Plaid: With a "very likely" IPO prediction from Crunchbase, 2026 could finally be the year that Plaid, the fintech company facilitating secure connections between bank accounts and financial applications, decides to go public, especially after an April transaction where the company sold about $575 million worth of common stock at a $6.1 billion post-money valuation; while Plaid explicitly stated to TechCrunch at the time that it would not go public in 2025, it confirmed that an IPO remained a milestone the company was "tracking towards," backed by undisclosed but record-setting revenue growth of over 25% in 2025; having raised approximately $1.3 billion from a distinguished group of investors including Andreessen Horowitz, Franklin Templeton, BoxGroup, Index Ventures, and BlackRock, Plaid’s foundational role in the open banking ecosystem and its strong financial health make it a prime candidate for a significant public offering.

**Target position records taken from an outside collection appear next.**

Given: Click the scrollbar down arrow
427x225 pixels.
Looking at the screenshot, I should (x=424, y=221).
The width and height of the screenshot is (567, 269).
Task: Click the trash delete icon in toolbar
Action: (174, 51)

Revolut: Revolut, the London-based digital bank, is identified as a "very likely" candidate for an initial public offering by Crunchbase predictions, especially following its impressive secondary share sale in November, which propelled its valuation to $75 billion—a remarkable 67% increase from its $45 billion valuation in August 2024, when it initiated a separate secondary share sale to provide liquidity for employees; its investor base includes prominent names such as Coatue, Greenoaks, Dragoneer Investment Group, Fidelity Management & Research Co., Nvidia’s venture capital arm NVentures, Andreessen Horowitz, and Franklin Templeton; since its 2015 inception, Revolut has experienced explosive growth, achieving $1 billion in annualized revenue and surpassing a 65 million customer base across 100 countries in 2025, though its IPO is likely contingent on securing its full U.K. banking license, for which it is still awaiting approval, a critical regulatory hurdle.

Monzo: Another U.K.-based challenger banking platform, Monzo, is also reportedly eyeing an IPO in 2026, with Crunchbase assigning a "very likely" prediction for its offering, despite the sensitivity surrounding its IPO timing, which reportedly led to CEO TS Anil’s departure due to differing views with some directors regarding an earlier listing; in June, Monzo reported over $1.35 billion in revenue and a "sharp rise" in annual profit, alongside a 25% increase in its customer base to 12.2 million in its last fiscal year, showcasing strong operational performance and market adoption; the company was valued at $5.9 billion in October 2024 after selling shares to existing investors, including General Catalyst, HSG, Accel, Stripe, and Thrive Capital, underscoring continued investor confidence in its growth trajectory and potential for a successful public market debut.

While an IPO prediction is never a promise, as market conditions continue to shift and investor appetite broadens, these companies are increasingly exhibiting the robust financial health, strategic positioning, and growth signals that typically precede a successful public offering. Crunchbase’s IPO predictions, utilizing extensive Crunchbase data encompassing funding, valuation, financial growth, key leadership hires, market share expansion, and headcount growth, forecast the likelihood of a private company launching an IPO, providing a probability score and supporting evidence, as detailed in its methodology for Predictions & Insights.